*Data to use*.

================================

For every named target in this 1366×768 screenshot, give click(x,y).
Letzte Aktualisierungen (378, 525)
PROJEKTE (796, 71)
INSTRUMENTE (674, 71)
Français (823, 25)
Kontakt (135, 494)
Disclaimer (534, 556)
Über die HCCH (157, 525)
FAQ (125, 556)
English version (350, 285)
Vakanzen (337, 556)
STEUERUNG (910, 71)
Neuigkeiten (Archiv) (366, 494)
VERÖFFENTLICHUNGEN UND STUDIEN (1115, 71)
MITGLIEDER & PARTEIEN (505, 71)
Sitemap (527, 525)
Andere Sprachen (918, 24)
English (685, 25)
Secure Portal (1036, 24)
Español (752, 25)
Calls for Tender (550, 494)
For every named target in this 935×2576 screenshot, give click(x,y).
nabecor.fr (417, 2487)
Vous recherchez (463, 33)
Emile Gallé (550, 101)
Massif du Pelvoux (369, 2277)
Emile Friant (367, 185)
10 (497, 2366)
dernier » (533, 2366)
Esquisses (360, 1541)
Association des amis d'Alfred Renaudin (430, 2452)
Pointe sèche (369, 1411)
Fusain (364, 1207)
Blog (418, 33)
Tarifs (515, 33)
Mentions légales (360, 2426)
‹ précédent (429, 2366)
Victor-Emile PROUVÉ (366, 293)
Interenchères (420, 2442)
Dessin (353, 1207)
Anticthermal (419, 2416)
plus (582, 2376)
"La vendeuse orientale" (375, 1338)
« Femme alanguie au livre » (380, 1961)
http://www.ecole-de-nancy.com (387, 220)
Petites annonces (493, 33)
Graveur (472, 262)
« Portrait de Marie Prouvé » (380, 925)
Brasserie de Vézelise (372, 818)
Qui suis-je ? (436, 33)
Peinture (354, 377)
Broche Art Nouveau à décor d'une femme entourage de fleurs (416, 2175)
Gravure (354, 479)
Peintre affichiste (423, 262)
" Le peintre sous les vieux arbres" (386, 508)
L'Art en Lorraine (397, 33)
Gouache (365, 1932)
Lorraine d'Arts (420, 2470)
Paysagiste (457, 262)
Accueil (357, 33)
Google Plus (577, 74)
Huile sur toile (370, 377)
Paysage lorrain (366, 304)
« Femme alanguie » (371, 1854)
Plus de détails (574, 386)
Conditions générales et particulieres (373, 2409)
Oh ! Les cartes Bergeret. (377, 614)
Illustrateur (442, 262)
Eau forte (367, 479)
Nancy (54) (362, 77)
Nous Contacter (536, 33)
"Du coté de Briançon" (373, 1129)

================================

*Activity*. Taking no liberties, give the material above again in full.

*Response area*.
For every named target in this 1366×768 screenshot, give click(x,y).
Letzte Aktualisierungen (378, 525)
PROJEKTE (796, 71)
INSTRUMENTE (674, 71)
Français (823, 25)
Kontakt (135, 494)
Disclaimer (534, 556)
Über die HCCH (157, 525)
FAQ (125, 556)
English version (350, 285)
Vakanzen (337, 556)
STEUERUNG (910, 71)
Neuigkeiten (Archiv) (366, 494)
VERÖFFENTLICHUNGEN UND STUDIEN (1115, 71)
MITGLIEDER & PARTEIEN (505, 71)
Sitemap (527, 525)
Andere Sprachen (918, 24)
English (685, 25)
Secure Portal (1036, 24)
Español (752, 25)
Calls for Tender (550, 494)
For every named target in this 935×2576 screenshot, give click(x,y).
nabecor.fr (417, 2487)
Vous recherchez (463, 33)
Emile Gallé (550, 101)
Massif du Pelvoux (369, 2277)
Emile Friant (367, 185)
10 (497, 2366)
dernier » (533, 2366)
Esquisses (360, 1541)
Association des amis d'Alfred Renaudin (430, 2452)
Pointe sèche (369, 1411)
Fusain (364, 1207)
Blog (418, 33)
Tarifs (515, 33)
Mentions légales (360, 2426)
‹ précédent (429, 2366)
Victor-Emile PROUVÉ (366, 293)
Interenchères (420, 2442)
Dessin (353, 1207)
Anticthermal (419, 2416)
plus (582, 2376)
"La vendeuse orientale" (375, 1338)
« Femme alanguie au livre » (380, 1961)
http://www.ecole-de-nancy.com (387, 220)
Petites annonces (493, 33)
Graveur (472, 262)
« Portrait de Marie Prouvé » (380, 925)
Brasserie de Vézelise (372, 818)
Qui suis-je ? (436, 33)
Peinture (354, 377)
Broche Art Nouveau à décor d'une femme entourage de fleurs (416, 2175)
Gravure (354, 479)
Peintre affichiste (423, 262)
" Le peintre sous les vieux arbres" (386, 508)
L'Art en Lorraine (397, 33)
Gouache (365, 1932)
Lorraine d'Arts (420, 2470)
Paysagiste (457, 262)
Accueil (357, 33)
Google Plus (577, 74)
Huile sur toile (370, 377)
Paysage lorrain (366, 304)
« Femme alanguie » (371, 1854)
Plus de détails (574, 386)
Conditions générales et particulieres (373, 2409)
Oh ! Les cartes Bergeret. (377, 614)
Illustrateur (442, 262)
Eau forte (367, 479)
Nancy (54) (362, 77)
Nous Contacter (536, 33)
"Du coté de Briançon" (373, 1129)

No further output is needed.